(Dataset items)
++++++++++++++++++++

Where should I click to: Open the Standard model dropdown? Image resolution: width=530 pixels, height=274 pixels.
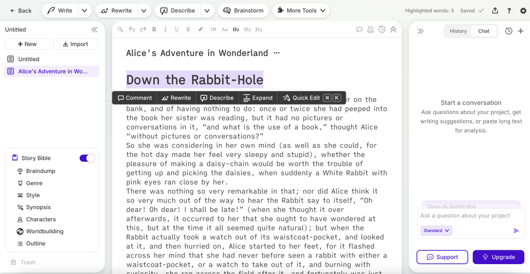click(x=436, y=230)
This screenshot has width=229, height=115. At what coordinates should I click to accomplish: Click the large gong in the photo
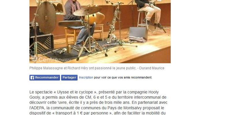46,18
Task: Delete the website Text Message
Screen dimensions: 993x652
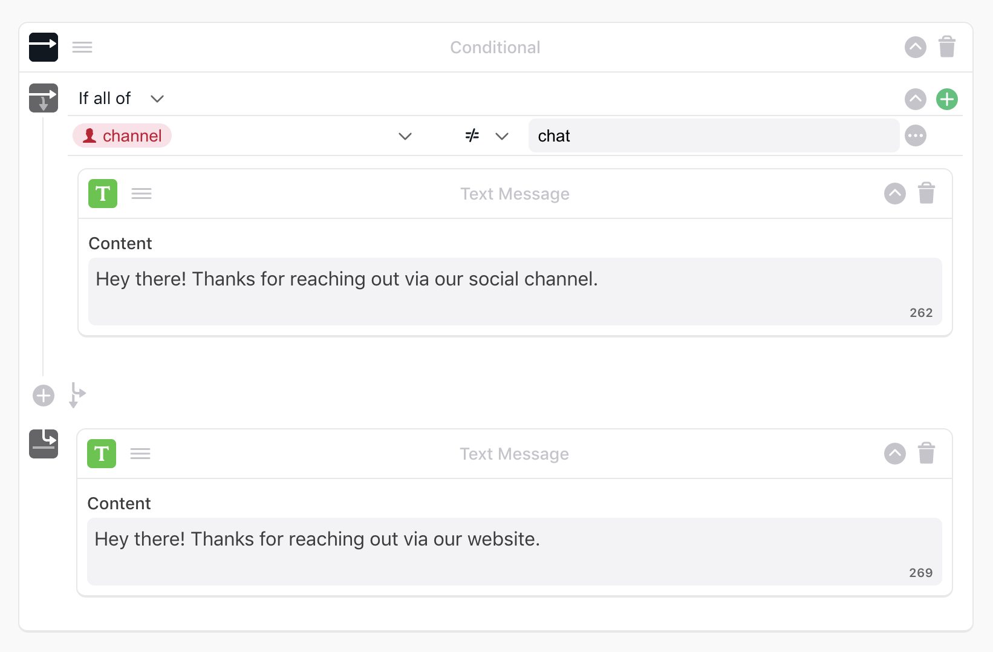Action: coord(926,454)
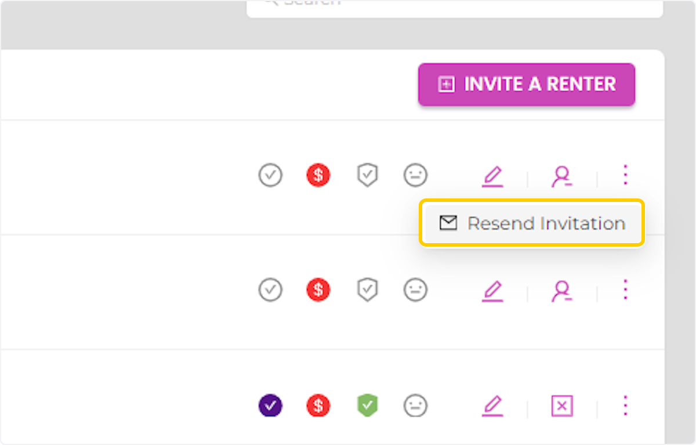
Task: Click the boxed X removal icon in bottom row
Action: [x=561, y=406]
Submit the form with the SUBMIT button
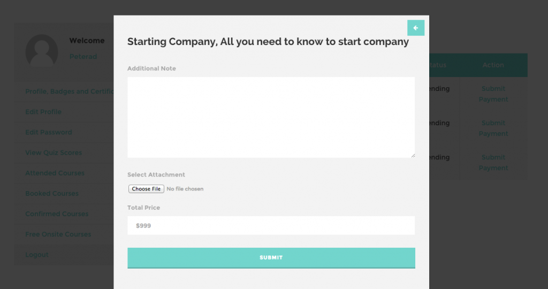 click(x=271, y=257)
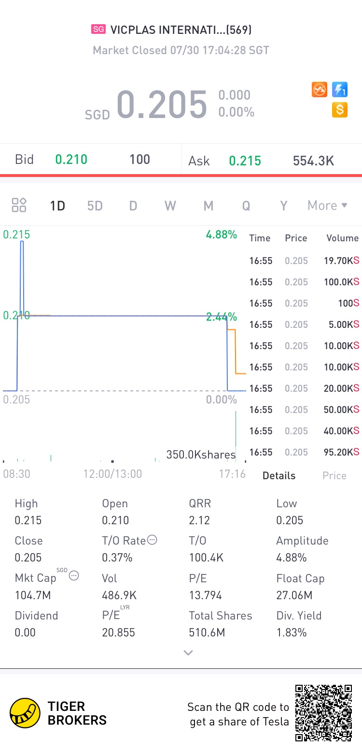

++++++++++++++++++++

» WORK INSTRUCTION: Please output the lines of the records above from the one with "Screen dimensions: 993x652" through the last, exactly as they appear and with both ends included; skip any pictures and add nothing.

» RESPONSE TO THIS EXERCISE:
Screen dimensions: 993x652
Action: coord(926,454)
Task: Click the boxed X removal icon in bottom row
Action: [x=561, y=406]
Submit the form with the SUBMIT button
 click(x=271, y=257)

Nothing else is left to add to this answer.